Mood: smelly
I have read the Libby Indictment and was interested by the following:
[...] Valerie Wilson was employed by the CIA, and her employment status was classified. Prior to July 14, 2003, Valerie Wilson's affiliation with the CIA was not common knowledge outside of the intelligence community.Now, this is Patrick Fitzgerald's way of saying that Bob Novak is a rat bastage. Okay, whatever.

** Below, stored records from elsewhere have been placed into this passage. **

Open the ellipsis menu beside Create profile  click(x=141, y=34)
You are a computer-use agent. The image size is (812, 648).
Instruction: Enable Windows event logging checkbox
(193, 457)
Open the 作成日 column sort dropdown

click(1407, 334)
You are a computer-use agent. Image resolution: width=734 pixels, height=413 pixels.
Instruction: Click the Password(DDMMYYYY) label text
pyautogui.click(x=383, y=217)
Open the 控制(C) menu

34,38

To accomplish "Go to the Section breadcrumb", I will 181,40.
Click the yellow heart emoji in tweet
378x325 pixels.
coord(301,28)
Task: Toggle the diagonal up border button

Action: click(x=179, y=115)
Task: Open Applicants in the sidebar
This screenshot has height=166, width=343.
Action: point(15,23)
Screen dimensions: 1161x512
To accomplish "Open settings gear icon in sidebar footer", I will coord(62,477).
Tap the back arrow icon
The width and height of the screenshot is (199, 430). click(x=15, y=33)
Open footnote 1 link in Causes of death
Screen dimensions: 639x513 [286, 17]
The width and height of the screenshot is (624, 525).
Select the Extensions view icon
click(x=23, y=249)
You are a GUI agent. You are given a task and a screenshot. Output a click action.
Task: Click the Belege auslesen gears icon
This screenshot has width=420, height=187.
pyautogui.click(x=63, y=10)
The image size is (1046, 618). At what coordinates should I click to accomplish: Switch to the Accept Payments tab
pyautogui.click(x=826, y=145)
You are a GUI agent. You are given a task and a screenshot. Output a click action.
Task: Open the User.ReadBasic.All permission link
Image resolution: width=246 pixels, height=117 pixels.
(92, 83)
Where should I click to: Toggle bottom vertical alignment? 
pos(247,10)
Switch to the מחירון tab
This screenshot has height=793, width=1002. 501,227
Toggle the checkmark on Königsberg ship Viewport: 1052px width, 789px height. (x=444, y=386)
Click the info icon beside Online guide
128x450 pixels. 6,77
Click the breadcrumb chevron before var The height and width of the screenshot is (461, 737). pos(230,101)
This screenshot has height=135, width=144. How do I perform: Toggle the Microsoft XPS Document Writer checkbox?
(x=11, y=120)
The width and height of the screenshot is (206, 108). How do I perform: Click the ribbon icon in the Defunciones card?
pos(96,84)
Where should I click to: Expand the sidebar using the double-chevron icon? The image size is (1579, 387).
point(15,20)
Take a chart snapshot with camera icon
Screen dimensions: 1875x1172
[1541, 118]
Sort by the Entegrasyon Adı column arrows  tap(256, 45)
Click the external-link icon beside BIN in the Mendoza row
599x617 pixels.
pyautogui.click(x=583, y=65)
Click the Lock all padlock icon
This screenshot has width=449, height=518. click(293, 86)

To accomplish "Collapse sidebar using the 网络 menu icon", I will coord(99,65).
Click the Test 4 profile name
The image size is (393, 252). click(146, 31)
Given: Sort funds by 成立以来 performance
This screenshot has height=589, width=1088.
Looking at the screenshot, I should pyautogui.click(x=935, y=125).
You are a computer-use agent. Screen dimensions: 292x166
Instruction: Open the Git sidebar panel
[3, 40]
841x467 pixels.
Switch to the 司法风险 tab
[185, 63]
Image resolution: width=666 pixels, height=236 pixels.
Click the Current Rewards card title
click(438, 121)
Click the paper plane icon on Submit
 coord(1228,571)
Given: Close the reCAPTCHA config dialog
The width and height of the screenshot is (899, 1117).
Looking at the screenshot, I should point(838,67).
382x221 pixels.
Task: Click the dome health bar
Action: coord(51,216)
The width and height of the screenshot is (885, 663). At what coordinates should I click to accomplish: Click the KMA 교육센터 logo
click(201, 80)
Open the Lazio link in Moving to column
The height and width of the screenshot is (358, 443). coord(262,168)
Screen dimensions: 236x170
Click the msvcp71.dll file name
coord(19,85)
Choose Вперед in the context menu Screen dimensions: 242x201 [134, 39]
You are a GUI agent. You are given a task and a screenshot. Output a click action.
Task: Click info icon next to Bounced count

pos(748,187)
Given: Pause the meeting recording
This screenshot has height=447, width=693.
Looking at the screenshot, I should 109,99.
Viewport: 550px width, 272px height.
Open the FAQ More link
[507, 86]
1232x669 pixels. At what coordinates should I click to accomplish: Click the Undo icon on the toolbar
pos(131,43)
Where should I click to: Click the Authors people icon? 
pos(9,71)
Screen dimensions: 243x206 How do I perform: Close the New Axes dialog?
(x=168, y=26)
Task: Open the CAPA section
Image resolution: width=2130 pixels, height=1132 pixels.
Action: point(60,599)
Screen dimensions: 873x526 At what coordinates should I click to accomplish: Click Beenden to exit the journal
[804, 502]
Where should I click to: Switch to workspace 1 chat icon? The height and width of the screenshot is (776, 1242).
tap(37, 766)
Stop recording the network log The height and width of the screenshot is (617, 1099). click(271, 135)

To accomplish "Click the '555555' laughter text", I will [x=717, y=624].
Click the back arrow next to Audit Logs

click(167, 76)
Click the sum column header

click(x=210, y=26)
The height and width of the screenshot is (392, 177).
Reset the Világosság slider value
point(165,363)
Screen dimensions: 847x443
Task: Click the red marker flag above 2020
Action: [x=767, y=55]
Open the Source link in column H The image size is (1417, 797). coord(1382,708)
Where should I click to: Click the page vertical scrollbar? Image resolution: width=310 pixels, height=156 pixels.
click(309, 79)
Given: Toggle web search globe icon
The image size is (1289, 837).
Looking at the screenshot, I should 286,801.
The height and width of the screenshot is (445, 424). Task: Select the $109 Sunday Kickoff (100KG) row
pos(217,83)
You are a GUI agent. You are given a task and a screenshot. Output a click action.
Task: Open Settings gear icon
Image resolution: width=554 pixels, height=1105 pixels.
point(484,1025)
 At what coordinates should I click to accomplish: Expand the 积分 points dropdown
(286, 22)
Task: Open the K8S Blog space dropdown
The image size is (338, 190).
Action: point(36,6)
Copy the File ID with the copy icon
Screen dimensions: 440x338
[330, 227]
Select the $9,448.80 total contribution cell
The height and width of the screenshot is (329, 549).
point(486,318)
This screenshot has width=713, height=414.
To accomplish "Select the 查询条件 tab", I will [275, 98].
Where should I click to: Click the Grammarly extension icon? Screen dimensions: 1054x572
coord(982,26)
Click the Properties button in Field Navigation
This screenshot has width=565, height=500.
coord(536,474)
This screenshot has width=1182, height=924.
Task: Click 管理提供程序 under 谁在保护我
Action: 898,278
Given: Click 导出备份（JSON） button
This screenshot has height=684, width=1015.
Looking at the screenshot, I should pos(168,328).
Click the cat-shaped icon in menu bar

But "not common knowledge" is a weaselly way of avoiding the fact that Plame's employment status was not the Great Official Secret that all these [patriotic] and pro-intelligence communitarians on the Left claim it was. Did Fitzgerald alight upon that phrase at the suggestion of the FBI agents he sent to interview the Wilsons' neighbors Monday night? One of her neighbors, David Tillotson, said that he knew Valerie Wilson "very well," but then helpfully added:
"Did we know anything about her position before the story broke? Absolutely not."Then it's settled. This guy knew her very well...except for that one part where he didn't actually know what her job was. One suspects that this guy is just the sort who would have all his "economic consulting on an international basis" done by Brewster Jennings. You know: just hang around a mailbox until someone drops by to keep up the appearance that Brewster Jennings was an actual company when five minutes online will tell you otherwise.
I'm obviously no lawyer, but this "not common knowledge" stuff cannot be a legal standard, can it? If Plame's classified status with the CIA was, in any way, compromised or expired or otherwise ill-tended, then what the hell was this investigation about, anyway?